_YOUR GOAL_:
Starting at the line below holding "Switch to the Rides tab" and stopping at the line holding "Screen dimensions: 491x247", print every line exactly, both ends included, and leave the rest out.

** Opening MATERIAL PROVIDED block **

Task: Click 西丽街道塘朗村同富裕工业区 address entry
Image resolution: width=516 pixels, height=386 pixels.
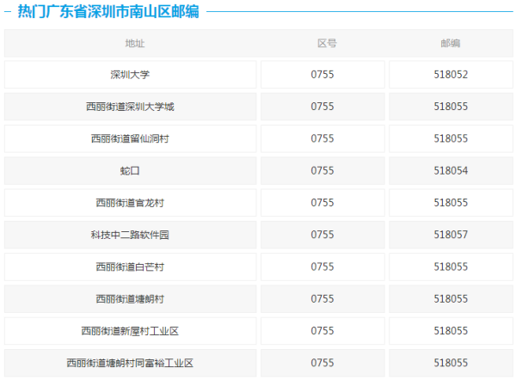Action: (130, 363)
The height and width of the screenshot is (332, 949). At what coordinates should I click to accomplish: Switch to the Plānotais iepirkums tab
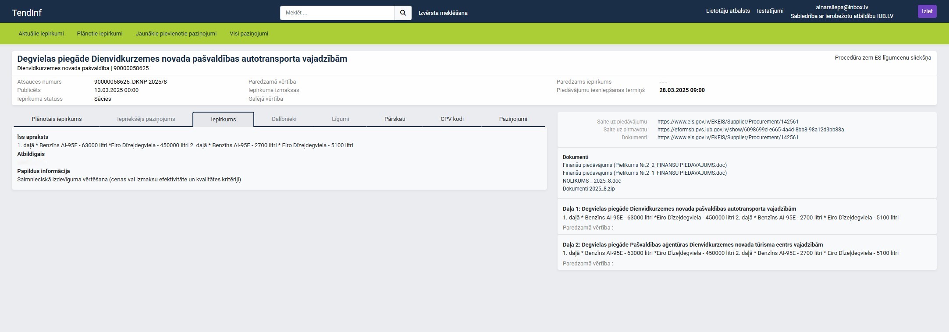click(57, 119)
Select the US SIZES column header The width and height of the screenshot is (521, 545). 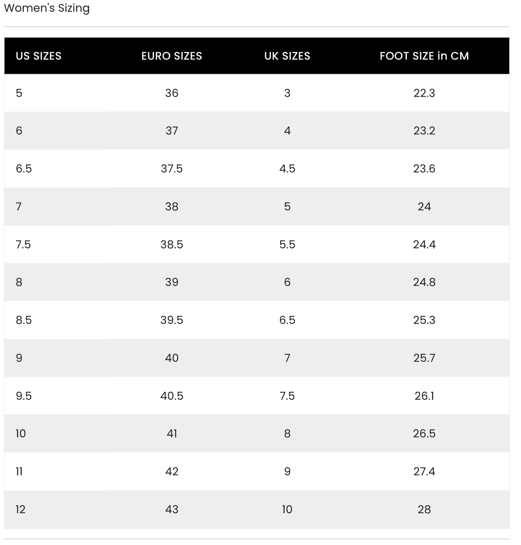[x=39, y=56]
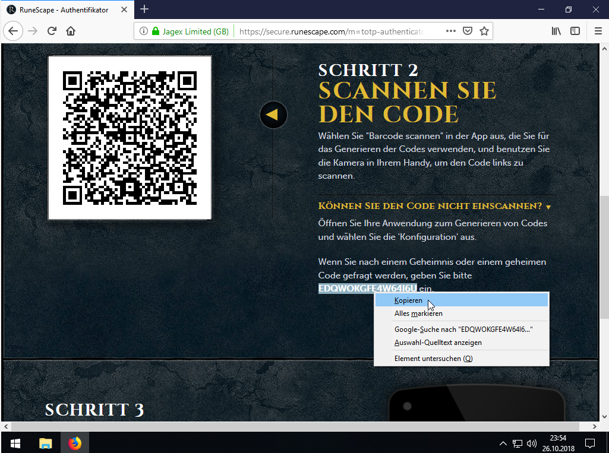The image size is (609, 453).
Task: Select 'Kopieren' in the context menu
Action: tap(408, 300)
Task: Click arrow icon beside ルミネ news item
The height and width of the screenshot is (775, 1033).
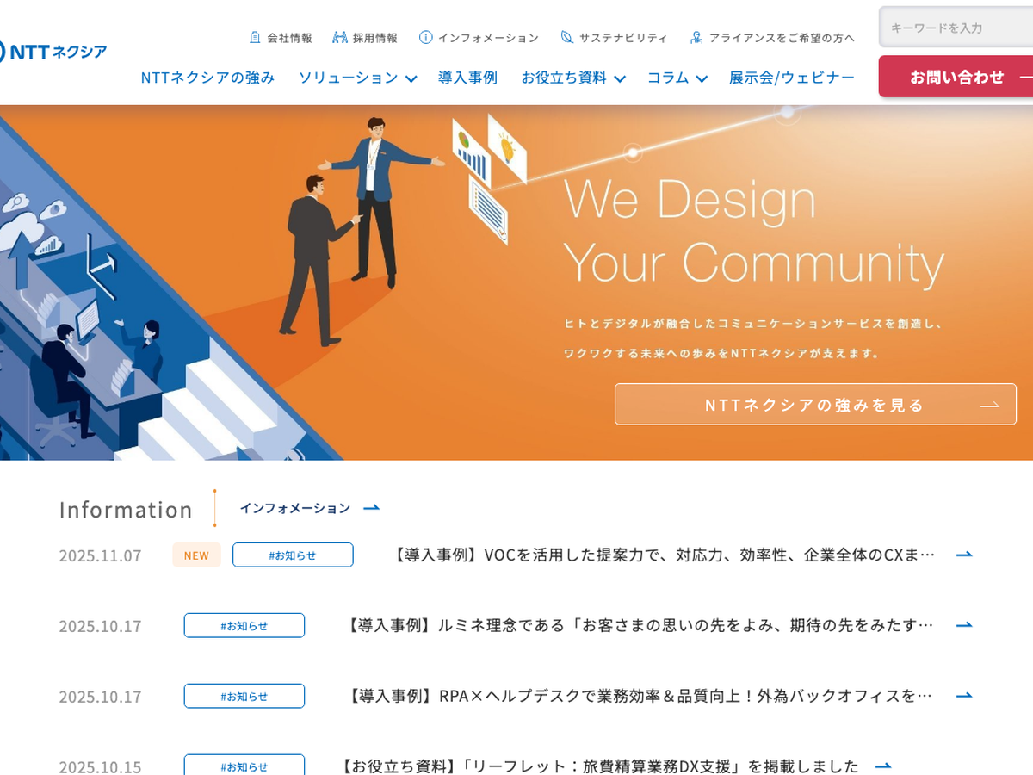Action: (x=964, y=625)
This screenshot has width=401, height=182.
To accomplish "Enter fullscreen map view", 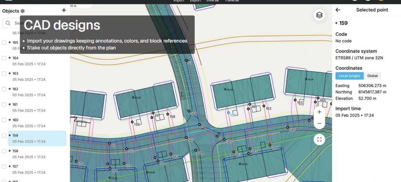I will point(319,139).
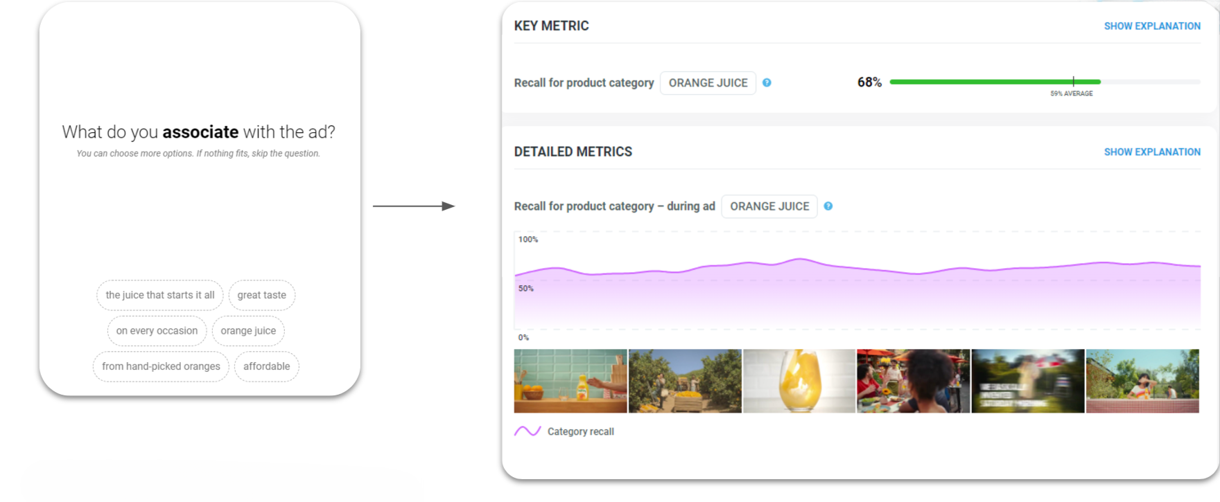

** Closing MATERIAL PROVIDED block **
** Opening MATERIAL PROVIDED block **

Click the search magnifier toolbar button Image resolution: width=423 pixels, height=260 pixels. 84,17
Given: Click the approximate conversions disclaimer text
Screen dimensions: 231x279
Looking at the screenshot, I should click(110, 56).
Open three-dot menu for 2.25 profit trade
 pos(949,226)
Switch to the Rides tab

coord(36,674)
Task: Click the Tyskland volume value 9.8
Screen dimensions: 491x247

** Closing MATERIAL PROVIDED block **
** Opening MATERIAL PROVIDED block **

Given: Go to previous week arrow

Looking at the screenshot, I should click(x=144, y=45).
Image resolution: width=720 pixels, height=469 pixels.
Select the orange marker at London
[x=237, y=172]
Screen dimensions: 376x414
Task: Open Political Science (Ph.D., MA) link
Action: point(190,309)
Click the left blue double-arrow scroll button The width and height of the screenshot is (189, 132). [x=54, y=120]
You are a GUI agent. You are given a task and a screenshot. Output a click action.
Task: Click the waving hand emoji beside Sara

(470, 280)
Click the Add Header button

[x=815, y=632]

** Closing MATERIAL PROVIDED block **

_RESULT FOR THIS TASK_:
Switch to the Rides tab

coord(36,674)
Task: Click the Tyskland volume value 9.8
Screen dimensions: 491x247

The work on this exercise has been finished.